§ **Goal of the exercise**
Copy word for word, please, the lines of the entries below running from the one containing "Click the ship module in the builder view" to the one containing "Viewport: 1376px width, 776px height.", both ends included.

(Collected data)
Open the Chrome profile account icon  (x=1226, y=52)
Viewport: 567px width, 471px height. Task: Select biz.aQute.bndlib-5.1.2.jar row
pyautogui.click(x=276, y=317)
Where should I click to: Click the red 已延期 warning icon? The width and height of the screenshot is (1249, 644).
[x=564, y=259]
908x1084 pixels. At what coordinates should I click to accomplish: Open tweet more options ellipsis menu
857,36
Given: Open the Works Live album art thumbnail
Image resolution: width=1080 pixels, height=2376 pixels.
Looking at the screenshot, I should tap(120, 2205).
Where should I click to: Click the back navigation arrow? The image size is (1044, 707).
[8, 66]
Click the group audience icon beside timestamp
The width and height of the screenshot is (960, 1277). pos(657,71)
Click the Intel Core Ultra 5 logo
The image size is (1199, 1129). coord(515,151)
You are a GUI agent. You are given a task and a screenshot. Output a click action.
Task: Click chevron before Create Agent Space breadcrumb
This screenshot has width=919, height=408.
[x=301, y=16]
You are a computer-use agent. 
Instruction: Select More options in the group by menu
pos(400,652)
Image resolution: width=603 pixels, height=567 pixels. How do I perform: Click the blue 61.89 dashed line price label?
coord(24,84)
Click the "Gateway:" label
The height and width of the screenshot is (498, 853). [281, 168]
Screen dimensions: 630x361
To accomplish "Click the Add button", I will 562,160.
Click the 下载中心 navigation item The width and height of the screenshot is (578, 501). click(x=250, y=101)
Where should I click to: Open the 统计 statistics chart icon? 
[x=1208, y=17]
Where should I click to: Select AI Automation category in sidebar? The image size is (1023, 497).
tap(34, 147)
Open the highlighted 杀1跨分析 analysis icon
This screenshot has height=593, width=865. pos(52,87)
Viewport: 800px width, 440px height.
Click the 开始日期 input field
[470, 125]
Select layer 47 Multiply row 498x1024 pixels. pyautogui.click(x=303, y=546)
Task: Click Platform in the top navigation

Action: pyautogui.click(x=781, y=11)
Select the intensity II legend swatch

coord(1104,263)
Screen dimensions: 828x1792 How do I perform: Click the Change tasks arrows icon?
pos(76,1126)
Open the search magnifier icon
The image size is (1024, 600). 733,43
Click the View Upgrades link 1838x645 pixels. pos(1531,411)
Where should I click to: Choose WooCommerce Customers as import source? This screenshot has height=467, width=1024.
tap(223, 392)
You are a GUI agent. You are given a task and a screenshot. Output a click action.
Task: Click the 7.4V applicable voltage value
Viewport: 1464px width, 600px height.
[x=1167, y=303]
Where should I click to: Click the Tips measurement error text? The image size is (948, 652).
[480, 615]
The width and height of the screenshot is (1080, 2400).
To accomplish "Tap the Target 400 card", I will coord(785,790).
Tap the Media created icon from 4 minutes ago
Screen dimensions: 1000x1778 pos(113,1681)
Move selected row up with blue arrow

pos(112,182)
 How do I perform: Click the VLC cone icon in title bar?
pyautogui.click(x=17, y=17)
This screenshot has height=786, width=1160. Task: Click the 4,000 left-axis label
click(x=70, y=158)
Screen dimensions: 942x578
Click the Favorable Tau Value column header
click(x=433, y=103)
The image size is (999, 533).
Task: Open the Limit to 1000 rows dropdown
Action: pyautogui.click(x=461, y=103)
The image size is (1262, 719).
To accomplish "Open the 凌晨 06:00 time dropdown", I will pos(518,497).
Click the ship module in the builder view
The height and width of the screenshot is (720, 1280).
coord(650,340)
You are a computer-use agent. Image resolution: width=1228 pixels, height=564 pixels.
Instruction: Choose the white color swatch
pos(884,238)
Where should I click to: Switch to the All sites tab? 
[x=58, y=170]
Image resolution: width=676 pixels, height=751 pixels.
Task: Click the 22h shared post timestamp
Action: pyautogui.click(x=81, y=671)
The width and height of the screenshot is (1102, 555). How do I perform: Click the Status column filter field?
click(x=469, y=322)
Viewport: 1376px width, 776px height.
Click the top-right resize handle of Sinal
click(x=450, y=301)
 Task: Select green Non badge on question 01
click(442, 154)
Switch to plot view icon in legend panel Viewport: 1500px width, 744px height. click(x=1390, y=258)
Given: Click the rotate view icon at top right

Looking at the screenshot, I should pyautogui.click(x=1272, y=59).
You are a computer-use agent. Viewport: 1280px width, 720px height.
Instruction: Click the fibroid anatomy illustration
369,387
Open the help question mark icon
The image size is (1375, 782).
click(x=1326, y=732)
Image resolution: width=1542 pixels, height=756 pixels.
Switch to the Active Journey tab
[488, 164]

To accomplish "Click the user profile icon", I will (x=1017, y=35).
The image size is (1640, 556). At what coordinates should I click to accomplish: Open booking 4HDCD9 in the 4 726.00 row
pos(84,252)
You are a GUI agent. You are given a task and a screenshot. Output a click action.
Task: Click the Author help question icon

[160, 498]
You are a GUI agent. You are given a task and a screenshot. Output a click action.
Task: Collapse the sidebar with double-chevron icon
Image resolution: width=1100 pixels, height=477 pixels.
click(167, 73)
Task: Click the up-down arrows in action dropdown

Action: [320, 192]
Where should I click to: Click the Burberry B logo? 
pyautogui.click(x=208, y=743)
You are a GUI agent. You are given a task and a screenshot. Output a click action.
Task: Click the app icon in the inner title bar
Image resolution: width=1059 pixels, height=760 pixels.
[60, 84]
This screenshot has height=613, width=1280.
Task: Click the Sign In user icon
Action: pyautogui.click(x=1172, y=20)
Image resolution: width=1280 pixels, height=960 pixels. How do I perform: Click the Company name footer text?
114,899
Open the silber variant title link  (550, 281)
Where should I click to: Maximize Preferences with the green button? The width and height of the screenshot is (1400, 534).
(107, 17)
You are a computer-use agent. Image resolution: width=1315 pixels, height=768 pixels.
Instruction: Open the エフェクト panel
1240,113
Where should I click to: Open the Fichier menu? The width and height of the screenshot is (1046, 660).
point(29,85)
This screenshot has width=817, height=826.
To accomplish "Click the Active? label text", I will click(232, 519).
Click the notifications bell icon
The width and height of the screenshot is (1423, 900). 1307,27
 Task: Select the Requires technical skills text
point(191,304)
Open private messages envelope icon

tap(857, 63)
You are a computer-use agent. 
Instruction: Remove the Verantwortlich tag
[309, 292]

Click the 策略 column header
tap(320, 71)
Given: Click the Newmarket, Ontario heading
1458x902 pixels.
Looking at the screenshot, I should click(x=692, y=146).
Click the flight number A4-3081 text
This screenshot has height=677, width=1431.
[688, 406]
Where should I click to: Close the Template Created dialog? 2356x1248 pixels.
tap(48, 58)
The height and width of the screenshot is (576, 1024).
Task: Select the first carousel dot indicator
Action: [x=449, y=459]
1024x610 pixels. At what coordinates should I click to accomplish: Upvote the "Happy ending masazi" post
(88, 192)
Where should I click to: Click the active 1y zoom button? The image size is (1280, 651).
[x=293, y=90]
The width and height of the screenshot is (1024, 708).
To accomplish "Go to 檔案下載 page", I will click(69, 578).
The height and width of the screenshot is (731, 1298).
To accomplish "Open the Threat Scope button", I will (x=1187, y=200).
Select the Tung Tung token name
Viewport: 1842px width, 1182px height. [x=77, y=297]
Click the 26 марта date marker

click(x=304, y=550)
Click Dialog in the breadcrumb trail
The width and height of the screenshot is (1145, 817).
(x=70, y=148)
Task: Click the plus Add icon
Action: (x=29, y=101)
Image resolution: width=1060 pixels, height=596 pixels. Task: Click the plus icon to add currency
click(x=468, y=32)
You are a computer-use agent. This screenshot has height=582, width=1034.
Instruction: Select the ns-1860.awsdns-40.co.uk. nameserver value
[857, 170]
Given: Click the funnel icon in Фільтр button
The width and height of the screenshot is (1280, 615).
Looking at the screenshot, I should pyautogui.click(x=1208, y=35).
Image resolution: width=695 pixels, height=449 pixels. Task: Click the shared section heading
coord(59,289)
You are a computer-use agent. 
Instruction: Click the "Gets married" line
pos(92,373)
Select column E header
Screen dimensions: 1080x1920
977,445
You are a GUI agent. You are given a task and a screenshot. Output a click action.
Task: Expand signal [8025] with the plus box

§ **The answer**
Click the ship module in the builder view
The height and width of the screenshot is (720, 1280).
coord(650,340)
You are a computer-use agent. Image resolution: width=1228 pixels, height=564 pixels.
Instruction: Choose the white color swatch
pos(884,238)
Where should I click to: Switch to the All sites tab? 
[x=58, y=170]
Image resolution: width=676 pixels, height=751 pixels.
Task: Click the 22h shared post timestamp
Action: pyautogui.click(x=81, y=671)
The width and height of the screenshot is (1102, 555). How do I perform: Click the Status column filter field?
click(x=469, y=322)
Viewport: 1376px width, 776px height.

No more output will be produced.